* **TASK OBJECTIVE**
Find "The width and" in the material below, then write out that line and every line after it exactly, ending with the last one; skip the pictures.

= = = =

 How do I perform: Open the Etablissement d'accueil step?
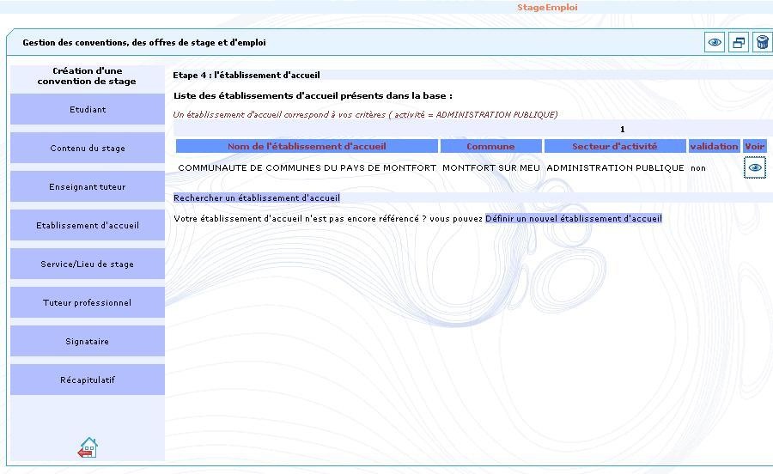point(88,226)
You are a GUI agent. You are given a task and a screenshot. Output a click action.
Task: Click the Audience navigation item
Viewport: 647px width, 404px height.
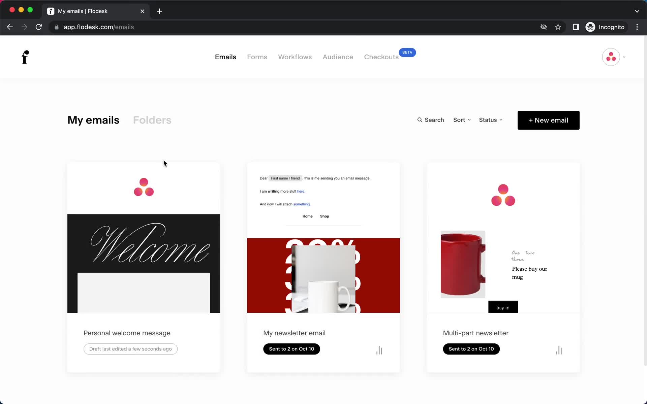pyautogui.click(x=338, y=57)
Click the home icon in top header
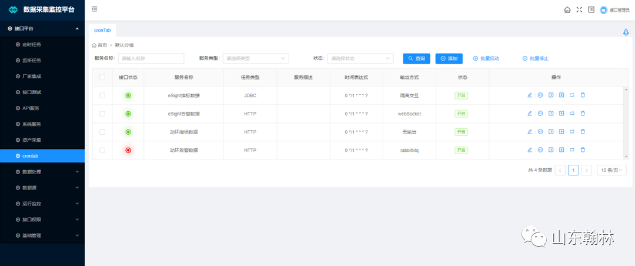Screen dimensions: 635x266 click(567, 9)
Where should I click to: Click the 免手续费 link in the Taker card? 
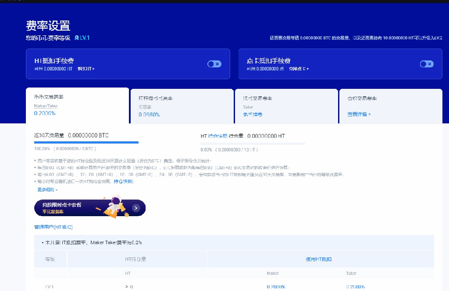pos(253,114)
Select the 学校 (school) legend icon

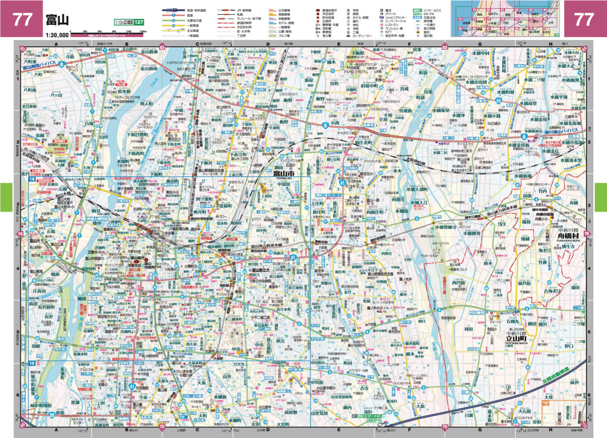pyautogui.click(x=348, y=10)
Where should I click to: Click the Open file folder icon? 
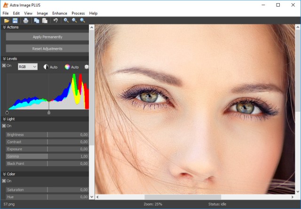click(7, 21)
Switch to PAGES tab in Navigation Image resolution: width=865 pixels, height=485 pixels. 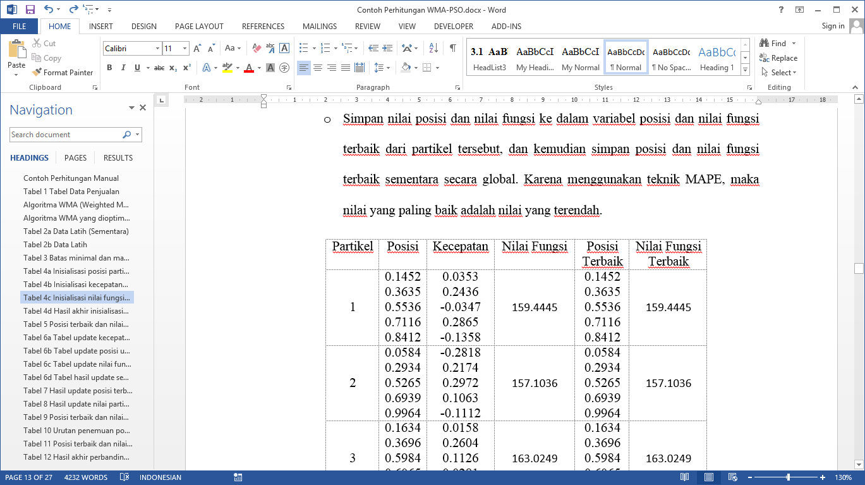(76, 158)
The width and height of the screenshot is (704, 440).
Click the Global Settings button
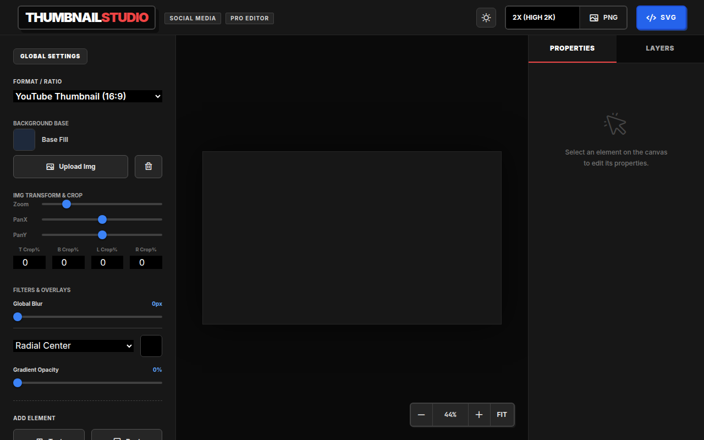click(x=50, y=56)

= = = =

* **TASK SOLUTION**
The width and height of the screenshot is (704, 440).
Click the Global Settings button
click(x=50, y=56)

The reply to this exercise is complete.